Following up on our post about Jim Cramer’s stock tips, a new study suggests that the financial advice on shows like “Mad Money” may actually reduce activity in your brain:

Study participants were asked to make a series of financial choices between a guaranteed payment and a lottery while undergoing fMRI scanning. During portions of the testing, the participants had to make decisions on their own; during other portions, they received advice from a financial expert about which choice to make.

“Results showed that brain regions consistent with decision-making were active in participants when making choices on their own; however, there occurred an offloading of the decision-making process in the presence of expert advice,” says Jan B. Engelmann, PhD, Emory research fellow in the Department of Psychiatry and Behavioral Sciences, and first author of the study.

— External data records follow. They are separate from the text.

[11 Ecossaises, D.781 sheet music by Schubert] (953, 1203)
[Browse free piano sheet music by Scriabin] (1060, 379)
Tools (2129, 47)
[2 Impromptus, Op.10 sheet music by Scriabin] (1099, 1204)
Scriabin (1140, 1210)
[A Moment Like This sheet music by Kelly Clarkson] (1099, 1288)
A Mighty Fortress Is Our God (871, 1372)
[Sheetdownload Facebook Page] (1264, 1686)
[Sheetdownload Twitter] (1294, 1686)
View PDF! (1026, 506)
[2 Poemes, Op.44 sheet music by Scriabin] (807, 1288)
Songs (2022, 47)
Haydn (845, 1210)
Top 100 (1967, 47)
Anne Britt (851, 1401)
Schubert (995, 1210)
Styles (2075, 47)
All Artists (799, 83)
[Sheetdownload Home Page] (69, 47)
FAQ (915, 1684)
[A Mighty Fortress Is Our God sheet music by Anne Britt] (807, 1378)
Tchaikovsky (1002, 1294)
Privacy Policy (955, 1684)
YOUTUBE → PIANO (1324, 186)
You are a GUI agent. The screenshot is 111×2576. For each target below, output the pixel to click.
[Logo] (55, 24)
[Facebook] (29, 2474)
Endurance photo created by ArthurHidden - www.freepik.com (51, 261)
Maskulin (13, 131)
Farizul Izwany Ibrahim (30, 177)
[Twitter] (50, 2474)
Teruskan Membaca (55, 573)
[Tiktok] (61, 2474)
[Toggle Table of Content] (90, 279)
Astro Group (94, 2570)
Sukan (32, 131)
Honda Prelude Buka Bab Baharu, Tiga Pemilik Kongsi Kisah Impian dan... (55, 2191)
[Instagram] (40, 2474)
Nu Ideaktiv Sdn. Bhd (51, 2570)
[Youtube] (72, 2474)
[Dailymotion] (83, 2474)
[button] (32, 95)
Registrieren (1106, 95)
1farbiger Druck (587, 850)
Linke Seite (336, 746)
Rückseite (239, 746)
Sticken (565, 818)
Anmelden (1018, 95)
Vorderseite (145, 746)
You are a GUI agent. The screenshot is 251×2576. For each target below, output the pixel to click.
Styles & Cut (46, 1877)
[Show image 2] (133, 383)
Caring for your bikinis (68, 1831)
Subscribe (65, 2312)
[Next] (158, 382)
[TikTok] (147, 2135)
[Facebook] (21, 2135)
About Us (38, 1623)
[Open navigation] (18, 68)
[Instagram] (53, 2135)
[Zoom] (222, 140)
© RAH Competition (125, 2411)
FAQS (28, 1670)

“The expert provided very conservative advice, which in our experiment did not lead to the highest earnings. But the brain activation results suggested that the offloading of decision making was driven by trust in the expert,” explains C. Monica Capra, PhD, an economist in the Department of Economics at Emory and coauthor of the study.

This study indicates that the brain relinquishes responsibility when a trusted authority provides expertise, says Berns. “The problem with this tendency is that it can work to a person’s detriment if the trusted source turns out to be incompetent or corrupt.”

The lesson here is probably pretty simple: don’t blindly trust anyone, whether that’s a television stock market guru or a famous investment manager. Everyone’s financial situation is unique, and there’s no magical one-size-fits-all solution.